> DATA FOR THIS EXERCISE
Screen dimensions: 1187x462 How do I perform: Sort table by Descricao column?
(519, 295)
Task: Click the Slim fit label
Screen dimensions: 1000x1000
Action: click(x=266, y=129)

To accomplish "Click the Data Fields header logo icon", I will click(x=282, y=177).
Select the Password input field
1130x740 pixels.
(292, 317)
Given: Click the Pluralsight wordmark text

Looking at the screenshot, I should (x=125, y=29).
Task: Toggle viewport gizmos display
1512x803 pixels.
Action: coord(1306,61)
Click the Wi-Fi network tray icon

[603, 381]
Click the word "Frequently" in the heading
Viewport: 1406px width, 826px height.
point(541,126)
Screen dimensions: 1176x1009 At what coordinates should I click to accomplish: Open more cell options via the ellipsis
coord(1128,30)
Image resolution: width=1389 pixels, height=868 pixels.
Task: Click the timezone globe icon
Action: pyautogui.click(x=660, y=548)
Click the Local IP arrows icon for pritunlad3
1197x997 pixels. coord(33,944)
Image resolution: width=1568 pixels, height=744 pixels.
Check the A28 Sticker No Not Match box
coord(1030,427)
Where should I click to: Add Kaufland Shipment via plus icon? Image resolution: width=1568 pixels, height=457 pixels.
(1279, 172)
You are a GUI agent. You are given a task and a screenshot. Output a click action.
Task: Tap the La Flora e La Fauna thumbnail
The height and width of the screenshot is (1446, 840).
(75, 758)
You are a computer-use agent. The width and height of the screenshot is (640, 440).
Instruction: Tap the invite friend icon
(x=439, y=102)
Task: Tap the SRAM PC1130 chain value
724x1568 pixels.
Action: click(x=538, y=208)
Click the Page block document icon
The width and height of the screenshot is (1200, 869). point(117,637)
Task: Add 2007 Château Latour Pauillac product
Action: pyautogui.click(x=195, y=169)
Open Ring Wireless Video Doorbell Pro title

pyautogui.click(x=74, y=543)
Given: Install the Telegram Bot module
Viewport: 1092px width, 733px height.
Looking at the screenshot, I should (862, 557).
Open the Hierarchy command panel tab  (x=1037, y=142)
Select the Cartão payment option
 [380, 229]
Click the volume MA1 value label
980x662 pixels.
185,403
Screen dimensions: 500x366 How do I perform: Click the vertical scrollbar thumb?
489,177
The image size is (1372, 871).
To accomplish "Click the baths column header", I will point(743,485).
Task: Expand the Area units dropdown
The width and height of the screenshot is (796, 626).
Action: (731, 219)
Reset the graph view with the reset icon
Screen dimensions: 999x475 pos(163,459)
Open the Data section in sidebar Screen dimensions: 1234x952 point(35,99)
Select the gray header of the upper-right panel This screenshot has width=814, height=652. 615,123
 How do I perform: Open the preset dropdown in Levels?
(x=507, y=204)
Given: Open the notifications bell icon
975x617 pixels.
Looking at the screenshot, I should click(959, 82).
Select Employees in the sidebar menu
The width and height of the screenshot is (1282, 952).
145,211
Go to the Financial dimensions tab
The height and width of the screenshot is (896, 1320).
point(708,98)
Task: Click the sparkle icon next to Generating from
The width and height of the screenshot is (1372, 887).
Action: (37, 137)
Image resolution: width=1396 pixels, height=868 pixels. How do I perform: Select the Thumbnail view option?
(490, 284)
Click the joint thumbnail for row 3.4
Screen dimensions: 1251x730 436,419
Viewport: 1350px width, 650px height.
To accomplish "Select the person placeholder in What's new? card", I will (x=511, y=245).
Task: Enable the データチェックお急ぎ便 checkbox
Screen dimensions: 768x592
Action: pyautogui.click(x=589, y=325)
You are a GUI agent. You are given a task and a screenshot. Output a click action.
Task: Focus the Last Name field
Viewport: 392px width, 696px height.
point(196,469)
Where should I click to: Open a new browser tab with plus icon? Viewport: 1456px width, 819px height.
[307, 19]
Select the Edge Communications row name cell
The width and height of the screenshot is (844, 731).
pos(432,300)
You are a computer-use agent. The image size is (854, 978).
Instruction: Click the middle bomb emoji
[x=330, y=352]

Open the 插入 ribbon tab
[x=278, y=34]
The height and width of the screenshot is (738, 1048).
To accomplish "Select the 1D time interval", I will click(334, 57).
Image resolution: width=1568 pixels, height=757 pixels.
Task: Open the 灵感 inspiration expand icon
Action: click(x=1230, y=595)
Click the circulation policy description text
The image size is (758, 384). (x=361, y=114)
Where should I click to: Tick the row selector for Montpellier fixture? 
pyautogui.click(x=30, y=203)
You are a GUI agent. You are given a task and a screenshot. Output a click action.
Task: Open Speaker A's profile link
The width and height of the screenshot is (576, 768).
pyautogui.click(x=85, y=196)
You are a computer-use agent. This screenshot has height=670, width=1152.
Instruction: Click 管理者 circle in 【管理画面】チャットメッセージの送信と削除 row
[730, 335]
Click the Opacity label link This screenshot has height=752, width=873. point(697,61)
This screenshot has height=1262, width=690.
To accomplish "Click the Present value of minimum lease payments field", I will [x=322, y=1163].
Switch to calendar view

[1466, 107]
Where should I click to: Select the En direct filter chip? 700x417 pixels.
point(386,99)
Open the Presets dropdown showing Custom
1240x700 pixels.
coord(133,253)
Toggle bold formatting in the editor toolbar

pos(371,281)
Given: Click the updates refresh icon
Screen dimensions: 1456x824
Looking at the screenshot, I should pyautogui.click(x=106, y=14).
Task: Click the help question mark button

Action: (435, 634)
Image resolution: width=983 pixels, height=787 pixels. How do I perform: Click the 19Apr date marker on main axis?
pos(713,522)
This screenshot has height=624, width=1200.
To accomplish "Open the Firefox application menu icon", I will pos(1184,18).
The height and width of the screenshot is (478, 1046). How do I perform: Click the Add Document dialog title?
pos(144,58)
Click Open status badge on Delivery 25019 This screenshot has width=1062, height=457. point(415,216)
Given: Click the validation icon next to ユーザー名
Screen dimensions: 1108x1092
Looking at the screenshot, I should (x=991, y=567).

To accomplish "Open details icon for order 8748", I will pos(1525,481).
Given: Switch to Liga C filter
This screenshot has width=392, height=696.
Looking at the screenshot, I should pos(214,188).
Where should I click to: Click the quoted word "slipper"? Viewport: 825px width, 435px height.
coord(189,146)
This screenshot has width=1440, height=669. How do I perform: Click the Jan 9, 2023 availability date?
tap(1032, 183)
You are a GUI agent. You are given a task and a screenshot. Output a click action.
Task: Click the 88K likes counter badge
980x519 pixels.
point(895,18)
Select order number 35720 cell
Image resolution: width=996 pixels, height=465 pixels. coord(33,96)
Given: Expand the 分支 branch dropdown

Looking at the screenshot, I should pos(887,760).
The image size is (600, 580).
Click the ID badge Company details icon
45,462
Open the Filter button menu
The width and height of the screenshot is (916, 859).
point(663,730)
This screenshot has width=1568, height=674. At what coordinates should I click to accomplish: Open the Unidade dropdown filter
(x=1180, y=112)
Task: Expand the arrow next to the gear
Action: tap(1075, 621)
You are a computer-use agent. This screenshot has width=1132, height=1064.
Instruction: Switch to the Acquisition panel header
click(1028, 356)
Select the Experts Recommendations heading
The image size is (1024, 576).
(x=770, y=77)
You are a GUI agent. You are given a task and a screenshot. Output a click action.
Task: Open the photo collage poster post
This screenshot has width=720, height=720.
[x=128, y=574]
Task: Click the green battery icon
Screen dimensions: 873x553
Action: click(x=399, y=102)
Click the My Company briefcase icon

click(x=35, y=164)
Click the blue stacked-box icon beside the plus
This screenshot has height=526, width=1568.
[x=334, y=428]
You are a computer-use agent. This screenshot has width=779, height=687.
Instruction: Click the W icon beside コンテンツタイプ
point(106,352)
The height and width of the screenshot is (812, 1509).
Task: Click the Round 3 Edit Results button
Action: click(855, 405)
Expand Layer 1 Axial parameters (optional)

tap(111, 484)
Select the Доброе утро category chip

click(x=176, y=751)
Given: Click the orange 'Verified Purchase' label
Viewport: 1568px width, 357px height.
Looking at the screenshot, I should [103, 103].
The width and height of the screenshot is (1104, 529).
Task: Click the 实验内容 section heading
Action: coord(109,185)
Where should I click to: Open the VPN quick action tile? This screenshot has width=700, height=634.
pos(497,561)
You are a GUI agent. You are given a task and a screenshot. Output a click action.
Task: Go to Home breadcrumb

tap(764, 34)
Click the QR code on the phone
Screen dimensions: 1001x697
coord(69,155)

> WHAT THE TASK REQUIRES
Could you transcribe the entries above word for word, from the line with "Viewport: 1350px width, 650px height." down to the line with "Task: Open Speaker A's profile link", keeping both?

> RESPONSE AREA
Viewport: 1350px width, 650px height.
To accomplish "Select the person placeholder in What's new? card", I will (x=511, y=245).
Task: Enable the データチェックお急ぎ便 checkbox
Screen dimensions: 768x592
Action: pyautogui.click(x=589, y=325)
You are a GUI agent. You are given a task and a screenshot. Output a click action.
Task: Focus the Last Name field
Viewport: 392px width, 696px height.
point(196,469)
Where should I click to: Open a new browser tab with plus icon? Viewport: 1456px width, 819px height.
[307, 19]
Select the Edge Communications row name cell
The width and height of the screenshot is (844, 731).
pos(432,300)
You are a computer-use agent. The image size is (854, 978).
Instruction: Click the middle bomb emoji
[x=330, y=352]

Open the 插入 ribbon tab
[x=278, y=34]
The height and width of the screenshot is (738, 1048).
To accomplish "Select the 1D time interval", I will click(334, 57).
Image resolution: width=1568 pixels, height=757 pixels.
Task: Open the 灵感 inspiration expand icon
Action: click(x=1230, y=595)
Click the circulation policy description text
The image size is (758, 384). (x=361, y=114)
Where should I click to: Tick the row selector for Montpellier fixture? 
pyautogui.click(x=30, y=203)
You are a GUI agent. You are given a task and a screenshot. Output a click action.
Task: Open Speaker A's profile link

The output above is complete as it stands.